> [DATA FOR THIS EXERCISE]:
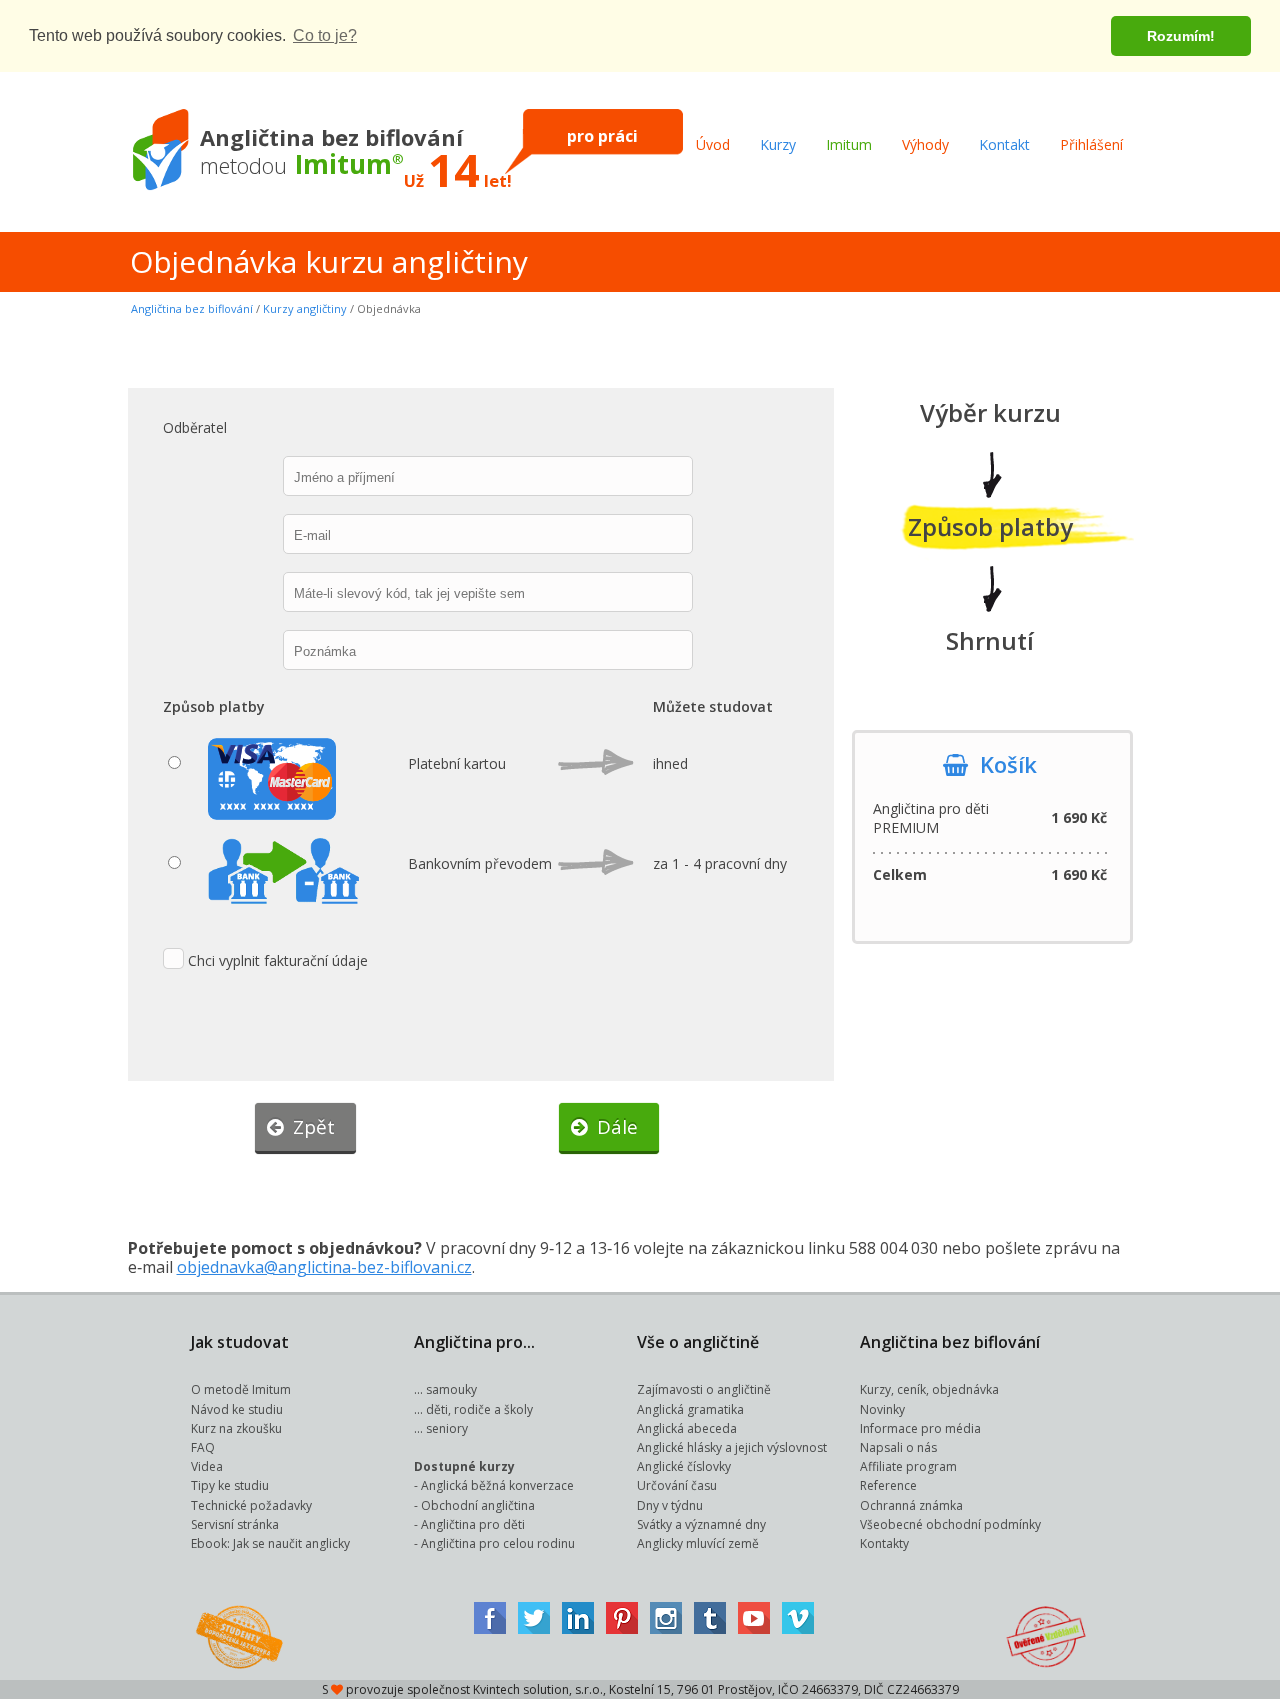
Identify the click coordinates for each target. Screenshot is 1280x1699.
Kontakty (884, 1543)
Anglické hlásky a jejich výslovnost (732, 1447)
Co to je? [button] (325, 35)
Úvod (713, 144)
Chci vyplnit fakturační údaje (278, 960)
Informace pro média (920, 1428)
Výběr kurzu (990, 412)
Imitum (849, 144)
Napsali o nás (898, 1447)
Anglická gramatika (690, 1409)
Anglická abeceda (687, 1428)
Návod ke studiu (237, 1409)
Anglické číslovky (684, 1466)
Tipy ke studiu (230, 1485)
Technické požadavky (251, 1505)
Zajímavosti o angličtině (704, 1389)
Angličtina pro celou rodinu (498, 1543)
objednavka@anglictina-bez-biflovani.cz (324, 1267)
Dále (612, 1127)
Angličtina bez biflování (192, 308)
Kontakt (1004, 144)
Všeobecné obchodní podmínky (950, 1524)
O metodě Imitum (241, 1389)
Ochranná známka (911, 1505)
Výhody (925, 144)
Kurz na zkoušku (236, 1428)
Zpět (309, 1127)
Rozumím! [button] (1181, 36)
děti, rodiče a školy (479, 1409)
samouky (451, 1389)
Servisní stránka (235, 1524)
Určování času (677, 1485)
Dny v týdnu (670, 1505)
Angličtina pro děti (473, 1524)
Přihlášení (1091, 144)
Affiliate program (908, 1466)
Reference (888, 1485)
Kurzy (778, 144)
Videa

> [TRY IT]:
Look through the material above for "Angličtina" and copy the lines that have it.

> [TASK OUTPUT]:
Angličtina pro celou rodinu (498, 1543)
Angličtina bez biflování (192, 308)
Angličtina pro děti (473, 1524)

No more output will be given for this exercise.